Information
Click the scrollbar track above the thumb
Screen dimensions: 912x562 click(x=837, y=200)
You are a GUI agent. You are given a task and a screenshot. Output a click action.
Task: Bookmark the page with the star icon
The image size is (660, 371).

--

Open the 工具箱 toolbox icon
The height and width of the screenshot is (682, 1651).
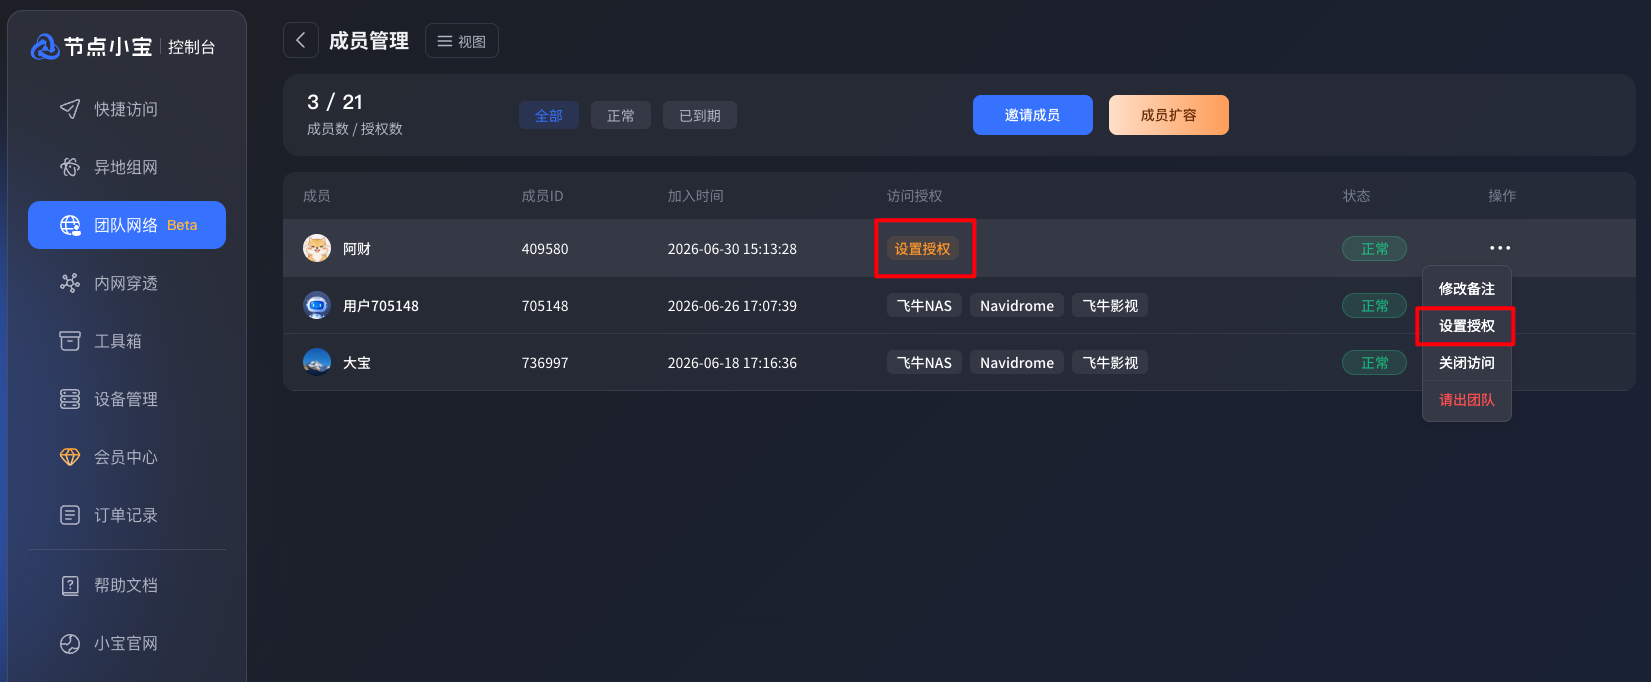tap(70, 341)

Exercise
Please tally the lines of the data in which the string "icon" appears and write only the total.

Answer section
2